* [EXERCISE REQUIREMENTS]:
Retype the data exactly, skipping any picture in it.
____
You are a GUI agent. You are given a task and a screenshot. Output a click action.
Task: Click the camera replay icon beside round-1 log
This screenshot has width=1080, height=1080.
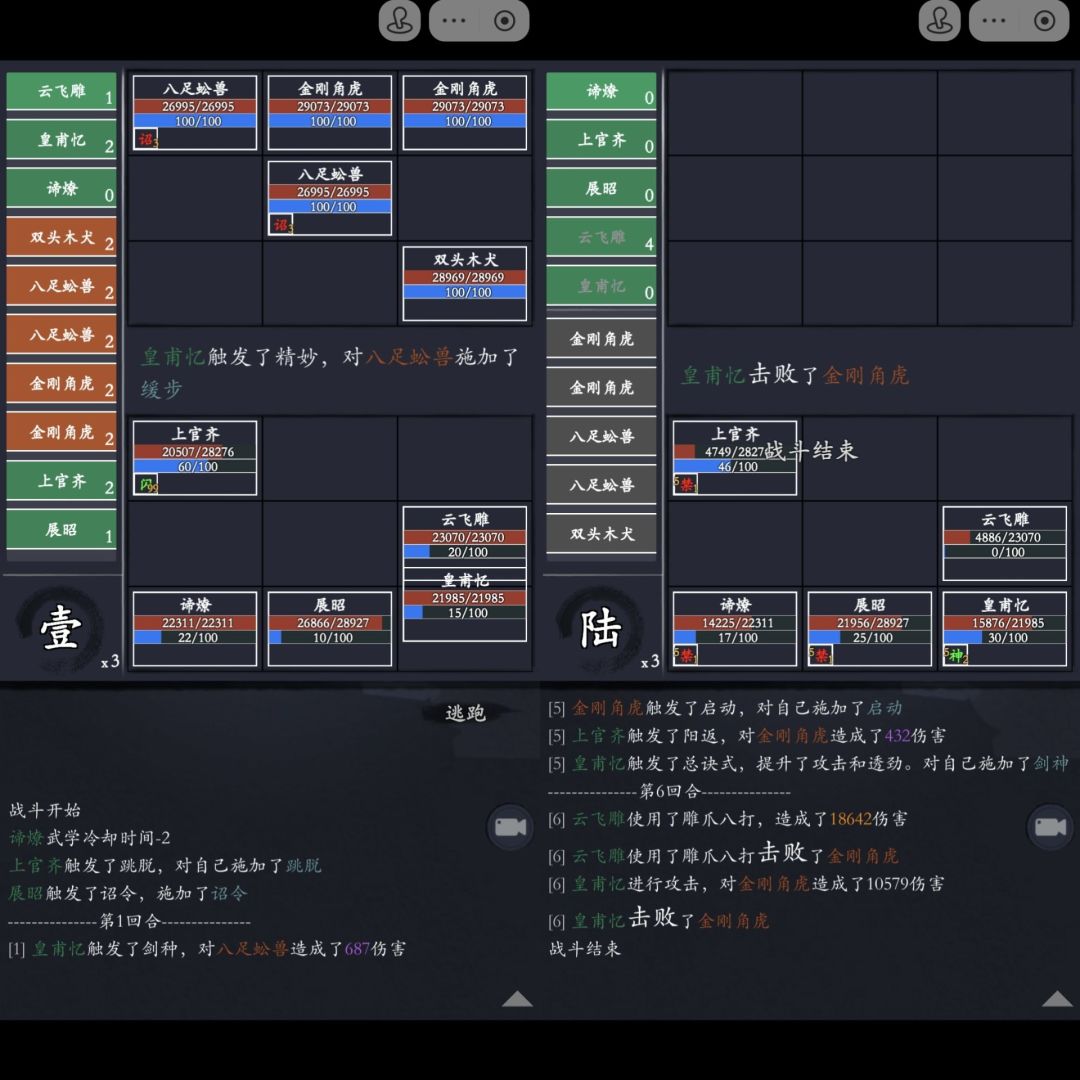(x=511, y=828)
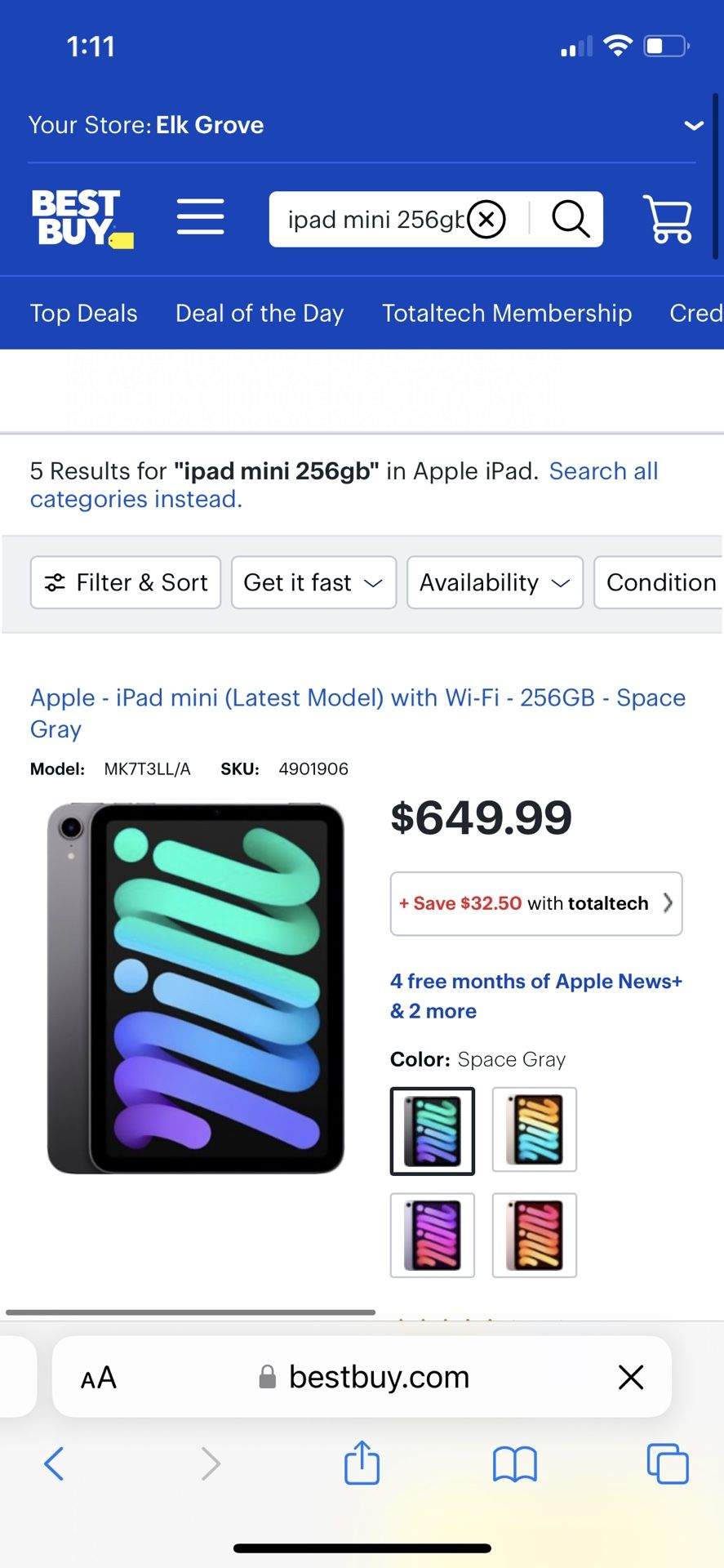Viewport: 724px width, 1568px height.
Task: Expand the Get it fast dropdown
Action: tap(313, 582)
____
* [WORKED SOLUTION]:
You are a GUI agent. You are given a task and a screenshot. Output a click action.
Task: Click the camera replay icon beside round-1 log
This screenshot has width=1080, height=1080.
(x=511, y=828)
Viewport: 724px width, 1568px height.
Task: Expand the Get it fast dropdown
Action: tap(313, 582)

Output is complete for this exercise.